O que são três meses na história de uma pandemia? Tempo insuficiente para conhecer o seu criador. Por isso mesmo, pouco se sabe sobre o novo coronavírus e nem aqueles que integram a contagem de casos recuperados têm certezas sobre o que lhes reserva o futuro. Podemos ou não ser imunes? E contraí-lo novamente?
Jaime Nina diz que "há alguma evidência indireta de que uma pessoa que foi infetada provavelmente não voltará a estar", mas no caso de acontecer já criou os anticorpos necessários para o combater. Também "a evidência de outros agentes diz-nos que sim: as pessoas que tiveram SARS [coronavírus relacionado à síndrome respiratória aguda grave] são naturalmente resistentes e nunca mais se infetam, ficaram imunizadas para o resto da vida", acrescenta.
No seguimento desta lógica, países como a Suécia e, num período inicial do surto, também o Reino Unido, procuraram combater o vírus através da imunidade de grupo. Uma tática que fez soar os alarmes na Organização Mundial de Saúde (OMS). "Não sabemos o suficiente da ciência do vírus, não está na nossa população há tempo suficiente para sabermos o que faz em termos imunológicos", disse a porta-voz da OMS, Margaret Harris, numa entrevista à Rádio BBC 4.
"Não é disparatada. Se protegermos os grupos de risco, podemos deixar que a restante franja da população se infete para ganhar imunidade e o país não ser obrigado a parar", comenta Jaime Nina. "E se a pandemia voltar, quando acharmos que já está tudo seguro? O país volta a fechar?", lança a questão.

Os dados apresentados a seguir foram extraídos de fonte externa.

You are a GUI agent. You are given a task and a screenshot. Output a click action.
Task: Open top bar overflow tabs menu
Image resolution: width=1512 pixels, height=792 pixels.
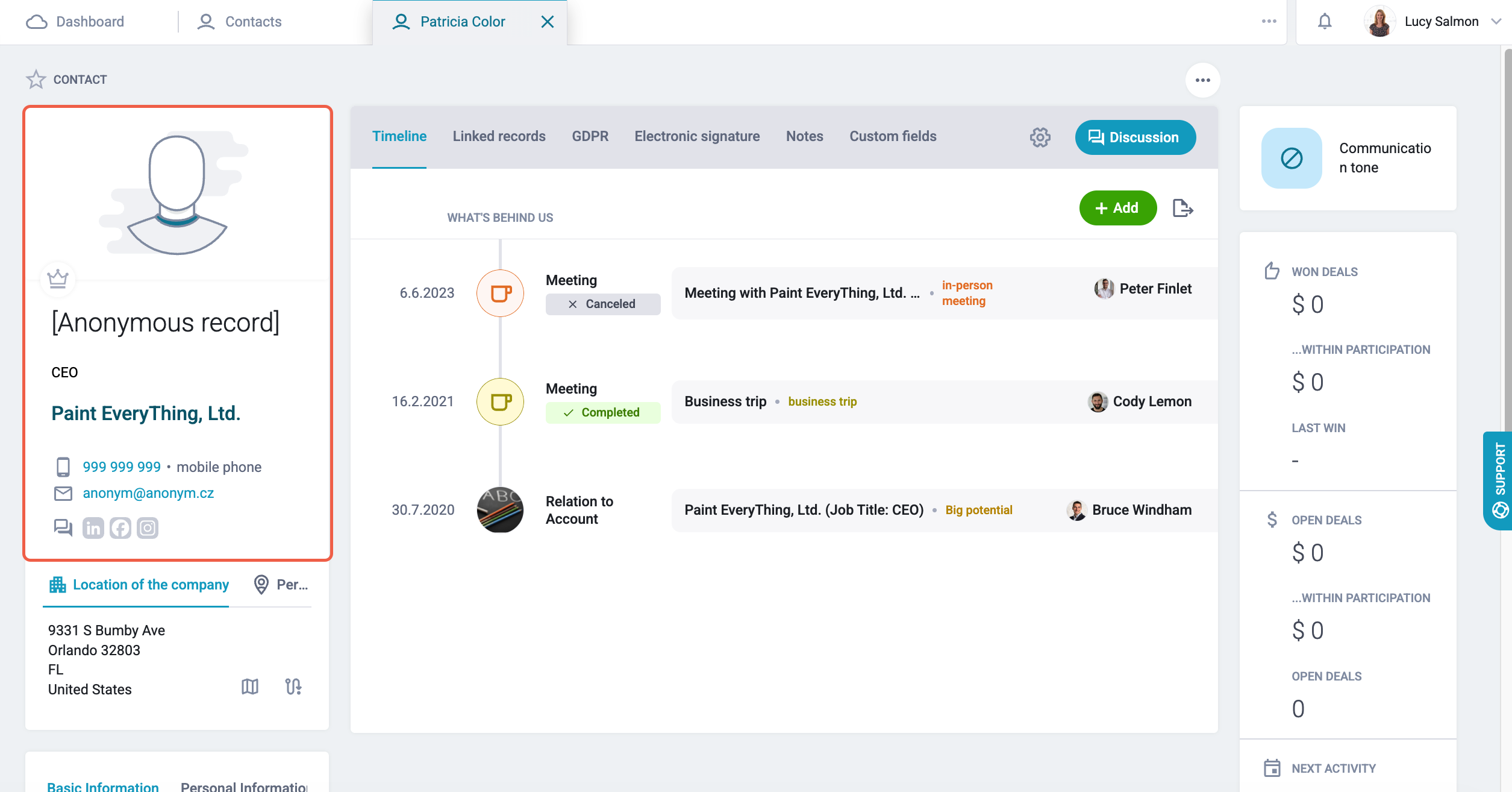[1269, 21]
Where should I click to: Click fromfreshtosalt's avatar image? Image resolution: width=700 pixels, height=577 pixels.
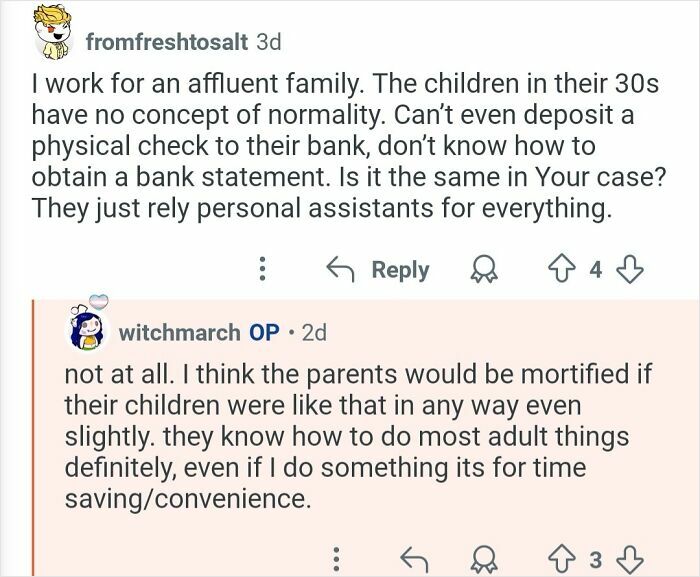point(53,32)
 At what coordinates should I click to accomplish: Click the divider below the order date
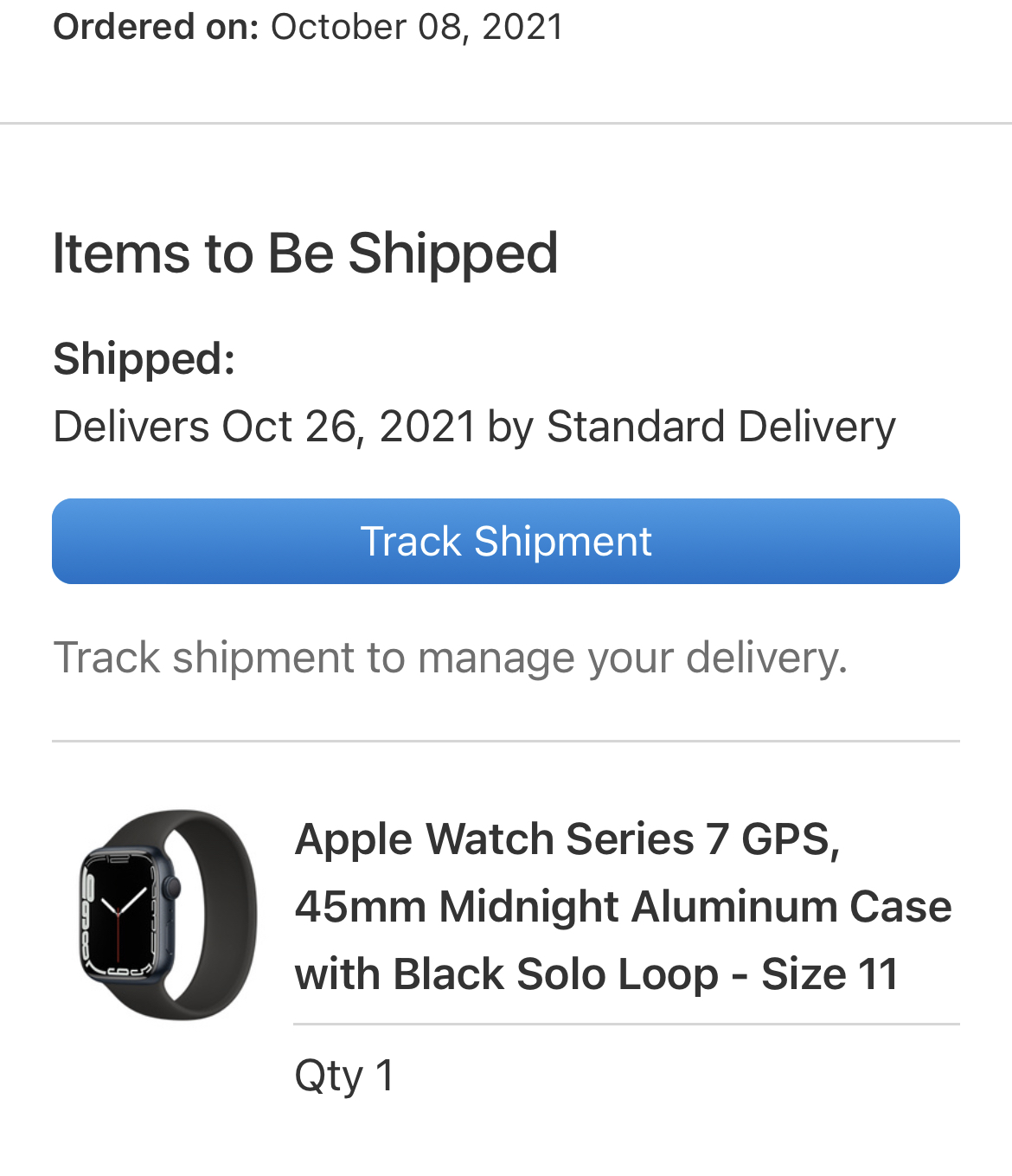pos(506,124)
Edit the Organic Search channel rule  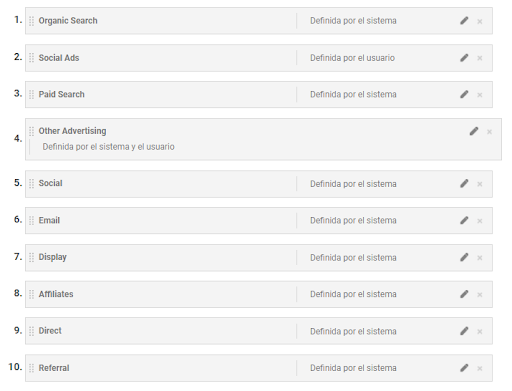point(464,21)
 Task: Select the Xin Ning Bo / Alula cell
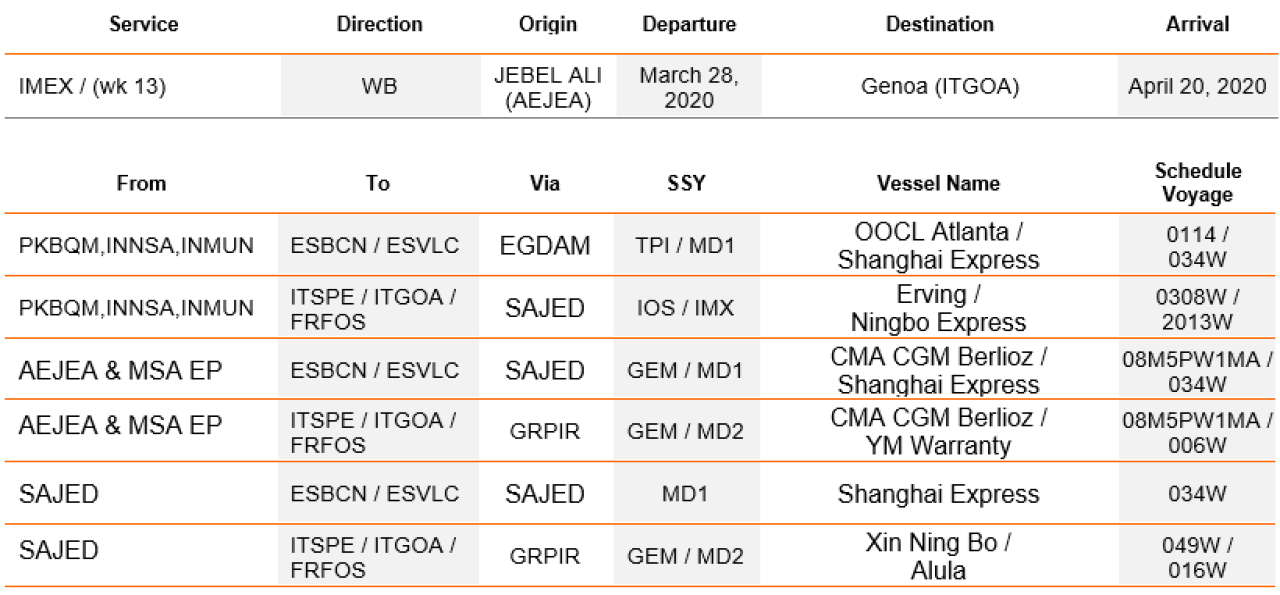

A diretora-geral da Saúde disse este sábado, em conferência de imprensa, que está a ser estudado "como é que esses testes podem ser feitos e quando é a altura ideal", lembrando que "o histórico deste vírus é muito curto" e que "temos de aguardar que o tempo passe para sabermos mais coisas". Graça Freitas alertou que é provável que os estudos tenham de ser posteriormente repetidos, para se verificar a duração desta imunidade.